What follows is a listing; restate every line of it word for word.

● ● ● ● ● ● ●

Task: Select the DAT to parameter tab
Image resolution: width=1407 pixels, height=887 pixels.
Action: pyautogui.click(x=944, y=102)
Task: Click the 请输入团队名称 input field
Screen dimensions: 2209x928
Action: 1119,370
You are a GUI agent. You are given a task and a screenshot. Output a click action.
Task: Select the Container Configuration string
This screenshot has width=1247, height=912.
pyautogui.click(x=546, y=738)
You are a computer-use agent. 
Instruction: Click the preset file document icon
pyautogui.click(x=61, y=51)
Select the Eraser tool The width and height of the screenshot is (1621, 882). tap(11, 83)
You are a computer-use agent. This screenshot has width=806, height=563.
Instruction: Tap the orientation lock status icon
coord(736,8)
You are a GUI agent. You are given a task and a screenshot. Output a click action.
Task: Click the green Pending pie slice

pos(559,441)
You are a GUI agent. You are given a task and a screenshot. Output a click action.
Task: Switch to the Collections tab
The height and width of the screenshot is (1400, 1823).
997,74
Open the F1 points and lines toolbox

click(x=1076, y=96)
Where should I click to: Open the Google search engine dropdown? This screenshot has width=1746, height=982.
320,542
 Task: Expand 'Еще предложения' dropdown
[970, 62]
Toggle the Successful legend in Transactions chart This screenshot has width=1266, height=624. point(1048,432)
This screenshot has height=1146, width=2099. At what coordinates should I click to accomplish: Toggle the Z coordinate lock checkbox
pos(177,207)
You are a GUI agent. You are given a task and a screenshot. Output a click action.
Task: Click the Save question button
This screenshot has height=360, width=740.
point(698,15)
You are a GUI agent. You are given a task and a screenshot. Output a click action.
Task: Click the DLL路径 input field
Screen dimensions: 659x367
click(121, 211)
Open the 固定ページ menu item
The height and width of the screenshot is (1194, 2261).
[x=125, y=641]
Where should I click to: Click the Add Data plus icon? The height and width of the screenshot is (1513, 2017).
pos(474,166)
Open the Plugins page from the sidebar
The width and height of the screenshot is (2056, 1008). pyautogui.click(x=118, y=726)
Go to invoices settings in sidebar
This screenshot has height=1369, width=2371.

● ● ● ● ● ● ●

# Response to the exercise
Task: Select the DAT to parameter tab
Image resolution: width=1407 pixels, height=887 pixels.
Action: pyautogui.click(x=944, y=102)
Task: Click the 请输入团队名称 input field
Screen dimensions: 2209x928
Action: 1119,370
You are a GUI agent. You are given a task and a screenshot. Output a click action.
Task: Select the Container Configuration string
This screenshot has width=1247, height=912.
pyautogui.click(x=546, y=738)
You are a computer-use agent. 
Instruction: Click the preset file document icon
pyautogui.click(x=61, y=51)
Select the Eraser tool The width and height of the screenshot is (1621, 882). tap(11, 83)
You are a computer-use agent. This screenshot has width=806, height=563.
Instruction: Tap the orientation lock status icon
coord(736,8)
You are a GUI agent. You are given a task and a screenshot. Output a click action.
Task: Click the green Pending pie slice

pos(559,441)
You are a GUI agent. You are given a task and a screenshot. Output a click action.
Task: Switch to the Collections tab
The height and width of the screenshot is (1400, 1823).
997,74
Open the F1 points and lines toolbox

click(x=1076, y=96)
Where should I click to: Open the Google search engine dropdown? This screenshot has width=1746, height=982.
320,542
 Task: Expand 'Еще предложения' dropdown
[970, 62]
Toggle the Successful legend in Transactions chart This screenshot has width=1266, height=624. point(1048,432)
This screenshot has height=1146, width=2099. At what coordinates should I click to accomplish: Toggle the Z coordinate lock checkbox
pos(177,207)
You are a GUI agent. You are given a task and a screenshot. Output a click action.
Task: Click the Save question button
This screenshot has height=360, width=740.
point(698,15)
You are a GUI agent. You are given a task and a screenshot. Output a click action.
Task: Click the DLL路径 input field
Screen dimensions: 659x367
click(121, 211)
Open the 固定ページ menu item
The height and width of the screenshot is (1194, 2261).
[x=125, y=641]
Where should I click to: Click the Add Data plus icon? The height and width of the screenshot is (1513, 2017).
pos(474,166)
Open the Plugins page from the sidebar
The width and height of the screenshot is (2056, 1008). pyautogui.click(x=118, y=726)
Go to invoices settings in sidebar
This screenshot has height=1369, width=2371.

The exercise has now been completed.